Records supplied:
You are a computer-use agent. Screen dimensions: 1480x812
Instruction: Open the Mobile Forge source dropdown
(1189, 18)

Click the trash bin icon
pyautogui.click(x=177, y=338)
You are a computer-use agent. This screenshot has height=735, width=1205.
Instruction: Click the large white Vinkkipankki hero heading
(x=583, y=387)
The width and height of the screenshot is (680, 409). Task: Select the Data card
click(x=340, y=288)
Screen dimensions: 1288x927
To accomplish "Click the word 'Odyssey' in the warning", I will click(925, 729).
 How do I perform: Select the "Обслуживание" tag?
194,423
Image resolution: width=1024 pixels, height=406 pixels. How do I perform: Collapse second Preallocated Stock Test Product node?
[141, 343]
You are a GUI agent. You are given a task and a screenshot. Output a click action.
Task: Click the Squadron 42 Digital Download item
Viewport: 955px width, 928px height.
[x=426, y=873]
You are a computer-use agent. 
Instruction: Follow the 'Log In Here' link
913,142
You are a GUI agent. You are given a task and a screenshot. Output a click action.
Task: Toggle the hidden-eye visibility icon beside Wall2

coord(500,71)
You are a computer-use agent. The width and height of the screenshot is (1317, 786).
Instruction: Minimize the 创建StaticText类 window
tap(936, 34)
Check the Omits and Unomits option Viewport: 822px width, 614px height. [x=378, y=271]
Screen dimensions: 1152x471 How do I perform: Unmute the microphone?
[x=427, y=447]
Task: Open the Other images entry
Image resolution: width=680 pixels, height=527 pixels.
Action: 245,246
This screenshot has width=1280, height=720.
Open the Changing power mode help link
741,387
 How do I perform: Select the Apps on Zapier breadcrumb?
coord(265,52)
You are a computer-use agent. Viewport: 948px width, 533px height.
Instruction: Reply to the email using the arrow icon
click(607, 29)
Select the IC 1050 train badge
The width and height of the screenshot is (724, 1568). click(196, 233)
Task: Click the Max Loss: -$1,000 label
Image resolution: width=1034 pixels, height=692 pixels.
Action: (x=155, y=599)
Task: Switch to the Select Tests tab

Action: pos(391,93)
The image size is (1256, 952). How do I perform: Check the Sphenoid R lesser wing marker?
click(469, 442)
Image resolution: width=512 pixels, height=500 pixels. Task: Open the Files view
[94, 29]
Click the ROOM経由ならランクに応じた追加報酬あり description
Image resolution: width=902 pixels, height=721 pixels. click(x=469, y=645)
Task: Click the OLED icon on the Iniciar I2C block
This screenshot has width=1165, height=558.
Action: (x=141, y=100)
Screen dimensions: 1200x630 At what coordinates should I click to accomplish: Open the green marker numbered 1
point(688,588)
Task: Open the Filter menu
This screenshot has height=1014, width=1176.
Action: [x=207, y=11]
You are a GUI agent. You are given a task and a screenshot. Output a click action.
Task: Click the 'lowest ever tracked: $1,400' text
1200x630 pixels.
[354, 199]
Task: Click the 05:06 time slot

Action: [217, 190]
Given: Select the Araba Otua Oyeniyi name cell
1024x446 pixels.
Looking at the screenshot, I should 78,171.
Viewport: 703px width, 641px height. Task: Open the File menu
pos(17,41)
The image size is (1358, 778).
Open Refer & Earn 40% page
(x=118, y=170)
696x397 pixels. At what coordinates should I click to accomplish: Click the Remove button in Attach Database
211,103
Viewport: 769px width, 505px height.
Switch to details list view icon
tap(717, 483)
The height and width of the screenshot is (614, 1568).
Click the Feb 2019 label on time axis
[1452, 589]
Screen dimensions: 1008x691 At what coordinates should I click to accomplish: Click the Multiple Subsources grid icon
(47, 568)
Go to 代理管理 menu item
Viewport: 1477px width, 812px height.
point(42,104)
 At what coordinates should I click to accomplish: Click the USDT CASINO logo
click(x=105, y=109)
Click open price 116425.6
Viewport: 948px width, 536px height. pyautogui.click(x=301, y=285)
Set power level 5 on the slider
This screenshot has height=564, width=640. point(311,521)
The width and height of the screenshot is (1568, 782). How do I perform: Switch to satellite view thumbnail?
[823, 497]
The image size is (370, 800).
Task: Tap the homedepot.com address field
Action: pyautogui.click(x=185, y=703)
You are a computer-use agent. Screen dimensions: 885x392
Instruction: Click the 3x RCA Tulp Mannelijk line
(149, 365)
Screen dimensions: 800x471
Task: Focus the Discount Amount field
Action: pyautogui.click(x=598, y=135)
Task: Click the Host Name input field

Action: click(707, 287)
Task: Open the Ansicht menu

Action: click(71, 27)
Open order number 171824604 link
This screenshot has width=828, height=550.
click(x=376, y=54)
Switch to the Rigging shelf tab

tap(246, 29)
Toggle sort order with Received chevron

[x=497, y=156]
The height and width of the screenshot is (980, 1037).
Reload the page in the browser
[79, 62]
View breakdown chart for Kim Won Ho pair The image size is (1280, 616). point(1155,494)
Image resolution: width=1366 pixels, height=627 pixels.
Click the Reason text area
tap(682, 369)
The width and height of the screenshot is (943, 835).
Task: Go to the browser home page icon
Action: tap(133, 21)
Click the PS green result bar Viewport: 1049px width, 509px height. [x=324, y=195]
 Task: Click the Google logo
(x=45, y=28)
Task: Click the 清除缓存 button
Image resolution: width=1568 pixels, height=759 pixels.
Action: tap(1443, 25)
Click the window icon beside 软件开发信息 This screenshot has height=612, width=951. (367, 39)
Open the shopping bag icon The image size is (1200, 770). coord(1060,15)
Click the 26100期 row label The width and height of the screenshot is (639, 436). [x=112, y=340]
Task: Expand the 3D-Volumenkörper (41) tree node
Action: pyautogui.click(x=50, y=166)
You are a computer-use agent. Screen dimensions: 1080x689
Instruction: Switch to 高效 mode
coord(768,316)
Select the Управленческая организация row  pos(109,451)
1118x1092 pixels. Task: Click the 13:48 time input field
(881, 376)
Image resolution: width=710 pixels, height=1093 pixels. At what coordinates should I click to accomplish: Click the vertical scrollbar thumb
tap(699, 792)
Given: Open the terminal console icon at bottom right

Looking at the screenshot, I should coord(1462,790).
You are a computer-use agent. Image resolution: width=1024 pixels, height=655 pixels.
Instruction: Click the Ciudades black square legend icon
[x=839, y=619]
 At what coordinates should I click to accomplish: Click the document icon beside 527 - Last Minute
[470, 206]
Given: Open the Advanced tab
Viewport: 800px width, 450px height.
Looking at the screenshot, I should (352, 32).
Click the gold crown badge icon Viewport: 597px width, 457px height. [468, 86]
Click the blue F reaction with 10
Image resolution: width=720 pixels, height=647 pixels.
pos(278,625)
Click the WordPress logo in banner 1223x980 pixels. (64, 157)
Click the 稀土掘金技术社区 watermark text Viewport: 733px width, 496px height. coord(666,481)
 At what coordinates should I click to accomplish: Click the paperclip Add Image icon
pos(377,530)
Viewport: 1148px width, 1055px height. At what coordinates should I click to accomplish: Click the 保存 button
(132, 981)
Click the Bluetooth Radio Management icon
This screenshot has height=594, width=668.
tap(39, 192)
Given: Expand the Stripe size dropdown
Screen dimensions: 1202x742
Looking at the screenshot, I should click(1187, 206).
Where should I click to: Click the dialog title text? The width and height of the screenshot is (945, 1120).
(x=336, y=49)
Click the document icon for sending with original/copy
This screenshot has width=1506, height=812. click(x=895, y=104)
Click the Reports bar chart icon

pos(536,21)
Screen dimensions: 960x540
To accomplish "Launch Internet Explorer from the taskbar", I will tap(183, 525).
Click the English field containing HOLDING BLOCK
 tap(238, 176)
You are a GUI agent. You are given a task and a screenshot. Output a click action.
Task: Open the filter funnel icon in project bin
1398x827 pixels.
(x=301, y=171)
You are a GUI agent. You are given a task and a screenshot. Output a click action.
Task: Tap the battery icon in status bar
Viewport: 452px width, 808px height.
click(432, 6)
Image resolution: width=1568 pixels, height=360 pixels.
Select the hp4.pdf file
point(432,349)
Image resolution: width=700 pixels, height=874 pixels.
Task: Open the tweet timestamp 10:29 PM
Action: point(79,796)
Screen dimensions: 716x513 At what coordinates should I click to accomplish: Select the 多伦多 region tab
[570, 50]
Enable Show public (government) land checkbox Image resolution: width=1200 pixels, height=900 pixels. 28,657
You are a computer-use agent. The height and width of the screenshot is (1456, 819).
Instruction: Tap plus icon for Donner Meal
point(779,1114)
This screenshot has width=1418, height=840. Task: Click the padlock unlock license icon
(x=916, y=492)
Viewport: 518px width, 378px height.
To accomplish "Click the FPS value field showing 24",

Work required: From the listing above, give the number of lines in which the word "will" occurs, and nothing else.

Problem solution: 2